Reputation: 29597
I am trying to access an image from a url:
http://www.lifeasastrawberry.com/wp-content/uploads/2013/04/IMG_1191-1024x682.jpg
However, it fails with IOError("cannot identify image file") in the last step. Not sure what is going on or how to fix it. It has worked with many other url images.
opener = urllib2.build_opener()
opener.addheaders = [('User-agent', 'Mozilla/5.0')]
opener.addheaders = [('Accept', 'text/html,application/xhtml+xml,application/xml;q=0.9,*/*;q=0.8')]
opener.addheaders = [('Accept-Encoding', 'gzip,deflate,sdch')]
response = opener.open(image_url,None,5)
img_file = cStringIO.StringIO(response.read())
image = Image.open(img_file)
this url also fails:
http://www.canadianliving.com/img/photos/biz/Greek-Yogurt-Ceaser-Salad-Dressi1365783448.jpg
Upvotes: 1
Views: 1626
Reputation: 7602
The problem is that you're telling your URL retriever to ask for a gzip-encoded result from the server, so the image data that you receive is gzip-encoded. You can solve this by either leaving off the accept-encoding
header from your request, or by decompressing the gzip-encoded result manually :
from PIL import Image
import urllib2
import gzip
import cStringIO
opener = urllib2.build_opener()
opener.addheaders = [('User-agent', 'Mozilla/5.0')]
opener.addheaders = [('Accept', 'text/html,application/xhtml+xml,application/xml;q=0.9,*/*;q=0.8')]

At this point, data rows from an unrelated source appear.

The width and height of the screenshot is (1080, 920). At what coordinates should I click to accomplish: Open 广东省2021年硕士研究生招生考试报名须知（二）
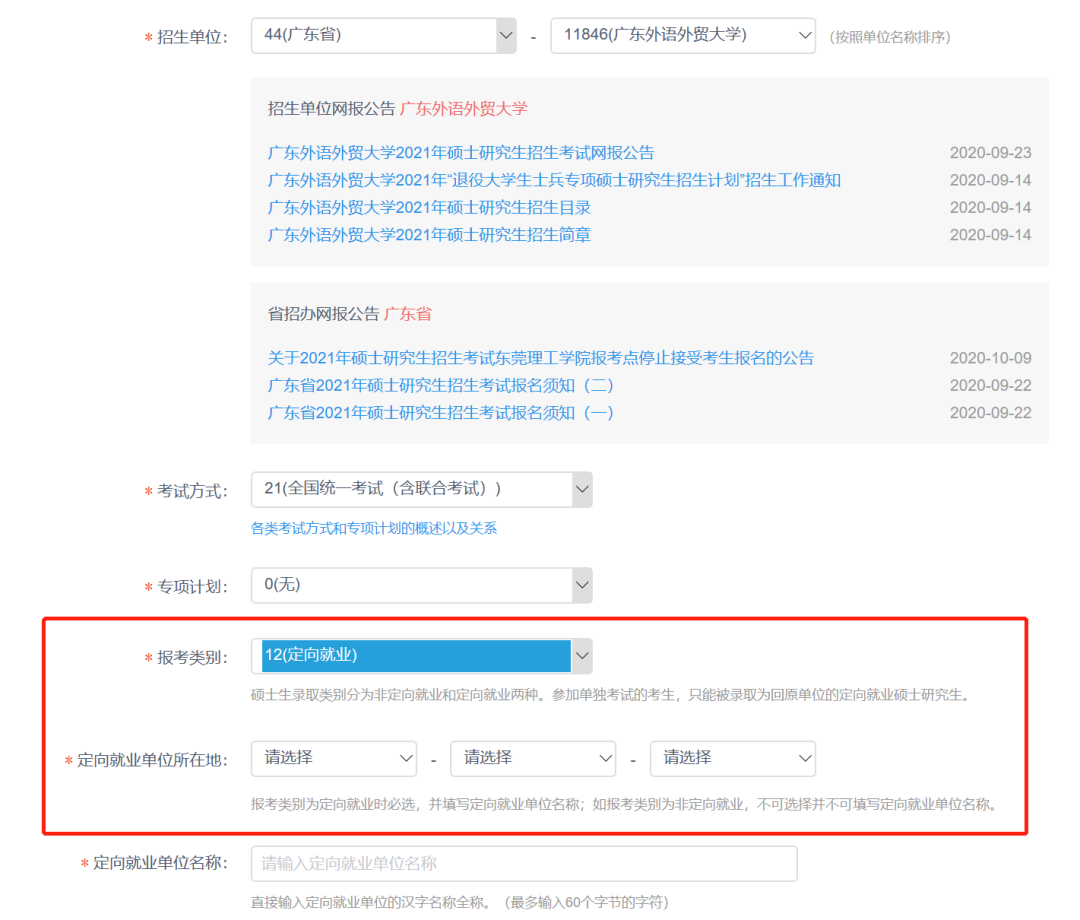point(441,386)
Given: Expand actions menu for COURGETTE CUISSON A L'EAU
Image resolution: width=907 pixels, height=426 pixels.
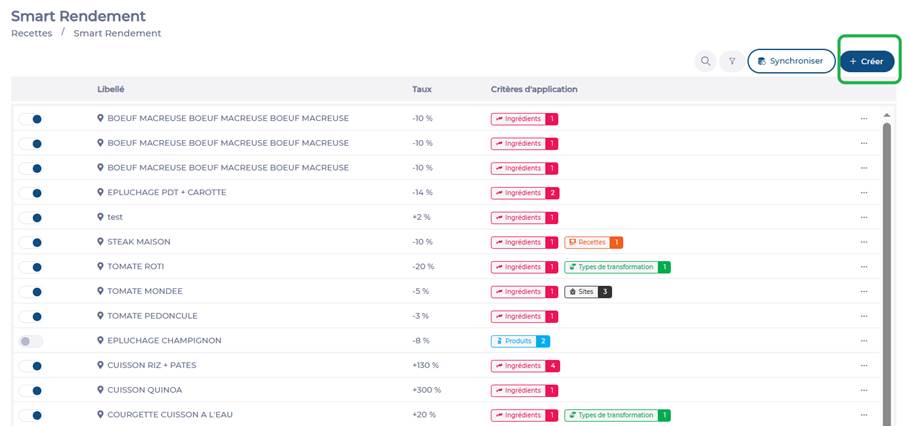Looking at the screenshot, I should [863, 415].
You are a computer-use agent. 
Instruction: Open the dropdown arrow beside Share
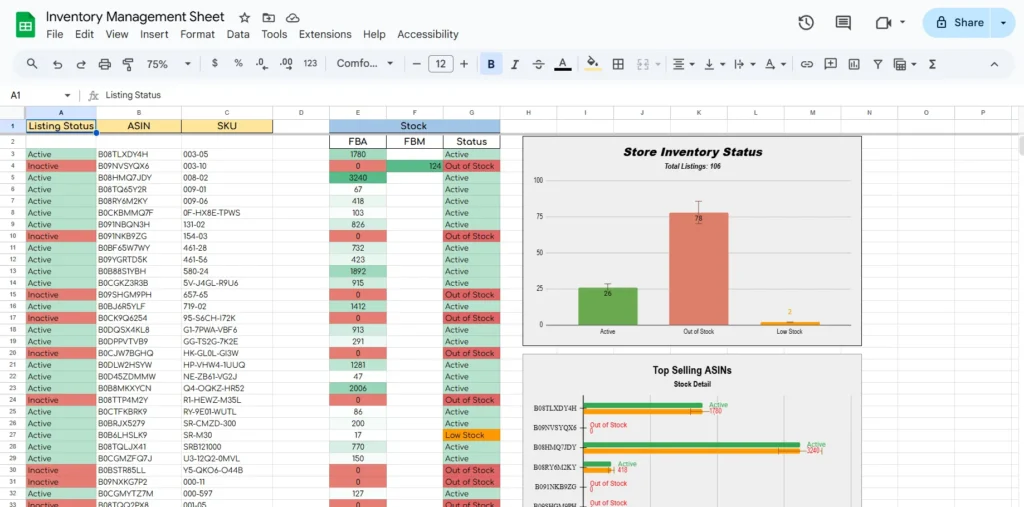pos(1003,22)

opener.addheaders = [('Accept-Encoding', 'gzip,deflate,sdch')]
gzipped_file = cStringIO.StringIO(opener.open(url, None, 5).read())

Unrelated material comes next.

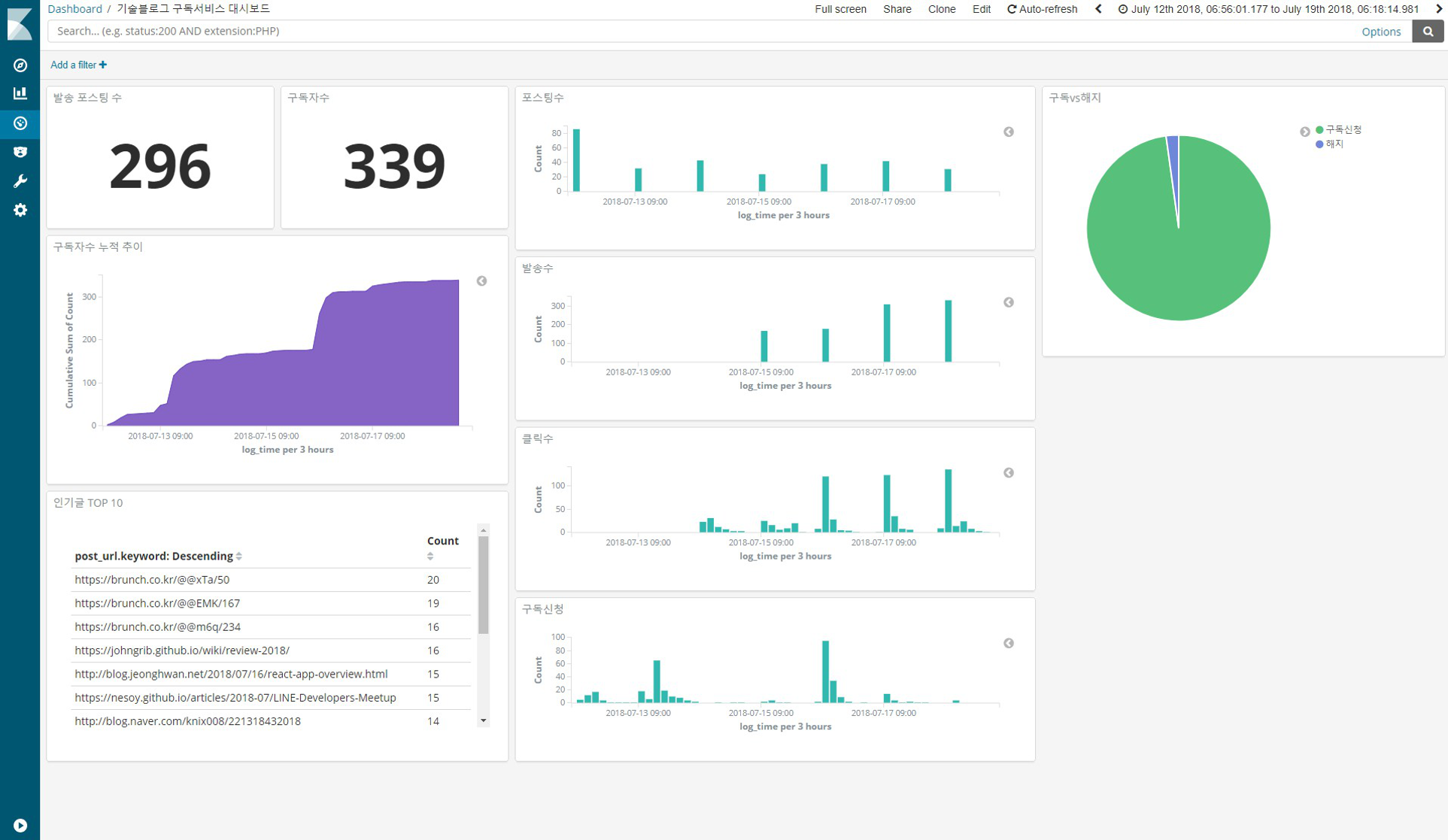Viewport: 1448px width, 840px height.
Task: Click the Dashboard breadcrumb link
Action: (74, 9)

image = Image.open(gzip.GzipFile(fileobj=gzipped_file))
The problem with this approach is that if you accept multiple encodings in your HTTP request, then you'll need to look in the HTTP headers of the result to see which encoding you actually got, and then decode manually based on whatever that value indicates.
I think it's easier to set the accept-encoding header to a value such that you will only accept one encoding (e.g., 'identity;q=1, *;q=0'
or something like that), or go ahead and start using the requests package to do HTTP.
Upvotes: 1